Is it possible to use argsort in descending order?

PythonNumpy

Python Problem Overview


Consider the following code:

avgDists = np.array([1, 8, 6, 9, 4])
ids = avgDists.argsort()[:n]

This gives me indices of the n smallest elements. Is it possible to use this same argsort in descending order to get the indices of n highest elements?

Python Solutions


Solution 1 - Python

If you negate an array, the lowest elements become the highest elements and vice-versa. Therefore, the indices of the n highest elements are:

(-avgDists).argsort()[:n]

Another way to reason about this, as mentioned in the comments, is to observe that the big elements are coming last in the argsort. So, you can read from the tail of the argsort to find the n highest elements:

avgDists.argsort()[::-1][:n]

Both methods are O(n log n) in time complexity, because the argsort call is the dominant term here. But the second approach has a nice advantage: it replaces an O(n) negation of the array with an O(1) slice.
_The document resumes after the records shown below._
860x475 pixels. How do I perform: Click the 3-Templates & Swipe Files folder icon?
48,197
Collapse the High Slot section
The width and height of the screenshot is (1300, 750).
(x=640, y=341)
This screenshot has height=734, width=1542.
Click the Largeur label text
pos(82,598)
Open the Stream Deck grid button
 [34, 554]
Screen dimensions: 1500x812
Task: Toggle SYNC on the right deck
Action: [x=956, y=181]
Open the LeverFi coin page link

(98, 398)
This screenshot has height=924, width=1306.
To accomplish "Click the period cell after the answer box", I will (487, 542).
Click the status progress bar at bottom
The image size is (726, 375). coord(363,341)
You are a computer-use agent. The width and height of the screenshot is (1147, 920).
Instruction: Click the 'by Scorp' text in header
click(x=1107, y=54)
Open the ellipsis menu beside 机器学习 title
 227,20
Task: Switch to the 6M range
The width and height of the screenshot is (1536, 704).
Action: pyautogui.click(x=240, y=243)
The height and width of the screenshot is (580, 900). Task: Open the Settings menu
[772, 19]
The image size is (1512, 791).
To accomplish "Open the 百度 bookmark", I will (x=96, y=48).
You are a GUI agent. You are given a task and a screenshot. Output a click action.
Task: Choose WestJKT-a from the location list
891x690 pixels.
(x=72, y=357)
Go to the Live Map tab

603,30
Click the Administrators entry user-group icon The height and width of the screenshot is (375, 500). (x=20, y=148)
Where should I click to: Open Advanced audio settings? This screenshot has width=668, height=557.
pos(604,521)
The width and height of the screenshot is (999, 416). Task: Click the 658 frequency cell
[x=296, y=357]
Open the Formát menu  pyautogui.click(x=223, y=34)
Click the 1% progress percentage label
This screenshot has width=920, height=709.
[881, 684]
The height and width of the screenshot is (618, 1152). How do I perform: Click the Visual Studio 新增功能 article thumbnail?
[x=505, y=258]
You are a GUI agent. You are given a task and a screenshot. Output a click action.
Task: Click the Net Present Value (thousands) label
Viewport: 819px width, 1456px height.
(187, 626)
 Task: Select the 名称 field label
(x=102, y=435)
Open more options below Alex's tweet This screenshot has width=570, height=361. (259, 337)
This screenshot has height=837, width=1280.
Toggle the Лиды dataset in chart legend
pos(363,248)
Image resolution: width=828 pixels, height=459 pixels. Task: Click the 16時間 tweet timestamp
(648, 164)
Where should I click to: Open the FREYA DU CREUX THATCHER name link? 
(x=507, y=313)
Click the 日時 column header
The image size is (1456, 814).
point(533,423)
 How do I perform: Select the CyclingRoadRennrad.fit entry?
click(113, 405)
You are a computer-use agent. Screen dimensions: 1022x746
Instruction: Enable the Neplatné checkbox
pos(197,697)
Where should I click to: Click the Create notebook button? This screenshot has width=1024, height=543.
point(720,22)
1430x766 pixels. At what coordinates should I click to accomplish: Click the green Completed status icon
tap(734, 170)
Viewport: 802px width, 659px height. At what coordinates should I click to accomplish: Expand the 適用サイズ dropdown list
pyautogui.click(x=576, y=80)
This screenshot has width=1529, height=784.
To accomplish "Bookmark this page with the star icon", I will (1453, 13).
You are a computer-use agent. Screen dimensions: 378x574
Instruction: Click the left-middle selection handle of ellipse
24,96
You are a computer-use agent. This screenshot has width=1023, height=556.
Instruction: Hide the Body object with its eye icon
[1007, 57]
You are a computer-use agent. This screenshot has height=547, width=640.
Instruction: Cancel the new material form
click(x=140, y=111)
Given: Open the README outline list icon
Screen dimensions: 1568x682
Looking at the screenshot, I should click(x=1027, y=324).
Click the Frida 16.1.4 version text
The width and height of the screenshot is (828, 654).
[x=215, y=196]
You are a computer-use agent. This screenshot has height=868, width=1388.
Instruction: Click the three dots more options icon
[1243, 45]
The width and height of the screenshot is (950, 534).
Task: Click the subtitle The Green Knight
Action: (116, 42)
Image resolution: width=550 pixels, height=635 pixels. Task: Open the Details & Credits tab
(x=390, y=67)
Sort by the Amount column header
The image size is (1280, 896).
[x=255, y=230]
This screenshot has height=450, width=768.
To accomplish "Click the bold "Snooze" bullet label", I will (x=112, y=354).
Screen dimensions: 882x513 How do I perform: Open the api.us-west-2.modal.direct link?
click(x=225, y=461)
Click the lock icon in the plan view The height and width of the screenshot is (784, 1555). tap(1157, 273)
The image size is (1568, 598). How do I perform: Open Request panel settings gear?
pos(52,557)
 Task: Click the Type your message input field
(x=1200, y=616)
If you're working with small arrays inside loops then you may get some performance gains from avoiding that negation, and if you're working with huge arrays then you can save on memory usage because the negation creates a copy of the entire array.

Note that these methods do not always give equivalent results: if a stable sort implementation is requested to argsort, e.g. by passing the keyword argument kind='mergesort', then the first strategy will preserve the sorting stability, but the second strategy will break stability (i.e. the positions of equal items will get reversed).

Example timings:

Using a small array of 100 floats and a length 30 tail, the view method was about 15% faster

>>> avgDists = np.random.rand(100)
>>> n = 30
>>> timeit (-avgDists).argsort()[:n]
1.93 µs ± 6.68 ns per loop (mean ± std. dev. of 7 runs, 1000000 loops each)
>>> timeit avgDists.argsort()[::-1][:n]
1.64 µs ± 3.39 ns per loop (mean ± std. dev. of 7 runs, 1000000 loops each)
>>> timeit avgDists.argsort()[-n:][::-1]
1.64 µs ± 3.66 ns per loop (mean ± std. dev. of 7 runs, 1000000 loops each)

For larger arrays, the argsort is dominant and there is no significant timing difference

>>> avgDists = np.random.rand(1000)
>>> n = 300
>>> timeit (-avgDists).argsort()[:n]
21.9 µs ± 51.2 ns per loop (mean ± std. dev. of 7 runs, 10000 loops each)
>>> timeit avgDists.argsort()[::-1][:n]
21.7 µs ± 33.3 ns per loop (mean ± std. dev. of 7 runs, 10000 loops each)
>>> timeit avgDists.argsort()[-n:][::-1]
21.9 µs ± 37.1 ns per loop (mean ± std. dev. of 7 runs, 10000 loops each)

Please note that the comment from nedim below is incorrect. Whether to truncate before or after reversing makes no difference in efficiency, since both of these operations are only striding a view of the array differently and not actually copying data.

Solution 2 - Python

Just like Python, in that [::-1] reverses the array returned by argsort() and [:n] gives that last n elements:

>>> avgDists=np.array([1, 8, 6, 9, 4])
>>> n=3
>>> ids = avgDists.argsort()[::-1][:n]
>>> ids
array([3, 1, 2])

The advantage of this method is that ids is a view of avgDists:

>>> ids.flags
  C_CONTIGUOUS : False
  F_CONTIGUOUS : False
  OWNDATA : False
  WRITEABLE : True
  ALIGNED : True
  UPDATEIFCOPY : False

(The 'OWNDATA' being False indicates this is a view, not a copy)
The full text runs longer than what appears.